Capita che da un commento si scopra una storia interessante.
Formigoni, su Twitter, ironizza riguardo alle primarie PD in questo modo:

Nun c'è trippa pe' gatti, dipende da chi lo dice
Nun c'è trippa pe' gatti, dipende da chi lo dice

Al di là delle facili battute che si potrebbero fare riguardo al fatto che, se la trippa in Regione Lombardia è finita, sarebbe bello chiedere CHI l'abbia finita, mi è venuto naturale domandarmi da dove venisse la frase fatta "non c'è trippa per gatti".

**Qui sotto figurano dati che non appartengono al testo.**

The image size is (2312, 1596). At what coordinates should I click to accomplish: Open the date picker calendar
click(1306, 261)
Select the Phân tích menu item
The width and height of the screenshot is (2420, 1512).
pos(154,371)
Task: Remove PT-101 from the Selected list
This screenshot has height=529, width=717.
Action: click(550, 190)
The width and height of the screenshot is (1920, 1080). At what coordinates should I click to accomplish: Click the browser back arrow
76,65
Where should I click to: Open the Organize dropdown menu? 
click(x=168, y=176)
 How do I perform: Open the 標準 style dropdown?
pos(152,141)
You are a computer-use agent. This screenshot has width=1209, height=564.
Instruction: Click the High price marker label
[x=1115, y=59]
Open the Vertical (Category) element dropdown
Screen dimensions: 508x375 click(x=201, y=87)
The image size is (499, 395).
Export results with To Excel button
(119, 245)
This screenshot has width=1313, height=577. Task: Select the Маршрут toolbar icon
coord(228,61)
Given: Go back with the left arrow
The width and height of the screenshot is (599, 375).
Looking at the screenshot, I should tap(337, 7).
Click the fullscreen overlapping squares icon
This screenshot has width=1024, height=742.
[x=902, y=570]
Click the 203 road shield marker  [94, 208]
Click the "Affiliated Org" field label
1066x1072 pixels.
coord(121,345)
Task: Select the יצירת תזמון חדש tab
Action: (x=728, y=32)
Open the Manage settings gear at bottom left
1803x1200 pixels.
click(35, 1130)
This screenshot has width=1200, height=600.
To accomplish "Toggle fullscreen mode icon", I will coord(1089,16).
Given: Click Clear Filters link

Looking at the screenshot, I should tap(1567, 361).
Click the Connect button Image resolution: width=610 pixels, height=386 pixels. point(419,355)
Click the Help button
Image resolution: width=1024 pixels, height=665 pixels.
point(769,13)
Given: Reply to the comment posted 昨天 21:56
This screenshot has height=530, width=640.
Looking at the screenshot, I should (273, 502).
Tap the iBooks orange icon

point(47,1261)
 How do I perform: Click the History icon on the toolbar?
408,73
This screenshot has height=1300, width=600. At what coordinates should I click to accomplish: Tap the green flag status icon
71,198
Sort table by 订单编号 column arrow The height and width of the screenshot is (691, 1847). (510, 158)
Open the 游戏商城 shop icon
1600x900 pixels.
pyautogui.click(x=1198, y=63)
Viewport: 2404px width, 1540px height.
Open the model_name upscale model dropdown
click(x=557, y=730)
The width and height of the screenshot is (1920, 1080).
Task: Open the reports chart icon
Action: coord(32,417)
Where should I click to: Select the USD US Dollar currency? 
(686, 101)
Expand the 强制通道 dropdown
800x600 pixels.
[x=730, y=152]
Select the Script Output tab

Scopro allora la storia di un sindaco di Roma dei primi del novecento.

Ernesto Nathan, nella foto qui a destra.

La storia è questa: quando gli portarono il primo bilancio del Comune da approvare, chiese lumi riguardo a una voce, "frattaglie per gatti".

Il funzionario gli rispose che era una voce di bilancio riguardante il mantenimento di una colonia di gatti che tenevano lontani i topi dagli archivi documentali.

Il sindaco, quindi, seguendo la pura logica, disse che i gatti avrebbero dovuto mangiare i topi, e depennò la voce aggiungendo a margine la scritta "Non c'è più trippa per gatti", che divenne proverbiale.

Ernesto Nathan era mazziniano inglese, laico, anticlericale convinto, rigoroso, progressista e con una condotta improntata all'onestà negli affari pubblici.

Un secolo dopo, Formigoni.

Verrebbe quasi da pensare che la storia in qualche modo si sia ripetuta, ma che l'abbia fatto peggiorando il contesto intorno alla stessa frase.